In 2008, the King High School marching band raised over $400,000 (including a sponsorship from then U.S. Senator Hillary Clinton) to perform at the Summer Olympic Games in Beijing.

==Notable alumni==
- Markita Aldridge (1991); former WNBA basketball player
- Joe Altobelli (1950) All-City multi-sport athlete for the Eastern Indians; former Major League Baseball player and manager; managed the 1983 World Series champion Baltimore Orioles
- John "Frenchy" Fuqua (1965) professional football running back who played eight seasons in the NFL. Fuqua become part of NFL lore as the intended receiver for quarterback Terry Bradshaw's pass that sports historians refer to as the Immaculate Reception.
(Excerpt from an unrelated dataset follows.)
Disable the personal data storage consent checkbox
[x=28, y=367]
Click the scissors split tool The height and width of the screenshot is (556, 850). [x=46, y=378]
- Joe Girard (1947), salesman; author
- Reggie Harding (1961) first-team Parade Magazine All-American in 1961; led the Eastern Indians to three consecutive Detroit Public School League basketball championships; three-time All-State selection, drafted into the National Basketball Association out of high school by the Detroit Pistons; former basketball player for the Pistons & Chicago Bulls
- Erma Henderson, first African American woman elected to the Detroit City Council
- Ron LeFlore (born 1948 - did not graduate), former Major League Baseball player for Detroit Tigers, two-time stolen-base champion in 1978 and 1980
- Avonte Maddox (2014) cornerback for NFL's Detroit Lions
- Dante Moore (2023), college football quarterback
- Jamar Pinkney Jr. (born 2004 - did not graduate), murder victim
- Lou Scott (1963) Olympian in the 1968 Summer Olympics & silver-medalist in the 1967 Pan American Games, one of America's top distance runners in 1960s. 1962 & 1963 Michigan State Champion in the mile, 1962 Michigan State Cross Country Champion for Eastern.
- Emanuel Steward (1962) boxing trainer who trained world champions Thomas Hearns, Hilmer Kenty, Lennox Lewis and others; 1996 International Boxing Hall of Fame inductee.
- Helen Thomas (1937) journalist; author
- Bill Yearby (1962) 1962 Michigan state champion in the shot put for Eastern; and All-American defensive lineman for the Michigan Wolverines; New York Jets first-round pick in the 1966 AFL draft.
- George Gervin (1970) former professional basketball player and member of Basketball Hall of Fame; in 1997, was voted one of NBA's 50 Greatest Players
- Mike Taylor (1976) former NFL linebacker
- Rod Hill (1977) former professional football player in the NFL and CFL
- Ken Woodard (1978) former NFL linebacker
- Derrick Gervin (1981) former NBA basketball player, 1995 Israeli Basketball Premier League MVP
- Roy Banks (1983) former professional football running back who played two seasons in the NFL.
- Kerwin Moore (1989) former MLB player
- Gerald McBurrows (1992) former NFL safety
- Karon Riley (1996) former NFL linebacker
- Anthony Adams (1998) former NFL defensive tackle and actor
- Ron Johnson (1998) former NFL wide receiver for two seasons with the Baltimore Ravens
- Kelly Williams (2000) basketball player who plays professionally in the Philippines
- Kevin Vickerson (2001) former NFL defensive tackle
- Chris Greenwood (2007) former NFL cornerback
- Nick Perry (2008) former linebacker for NFL's Green Bay Packers
- Dequan Finn (2019) college football quarterback for the Baylor Bears
- Sauce Gardner (2019) American football player
- Jaylen Reed (2021), college football safety
- Coleman Young (1934) the first African-American & longest-serving Mayor of Detroit who also served as a Michigan State Senator; described as the "single most influential person in Detroit's modern history."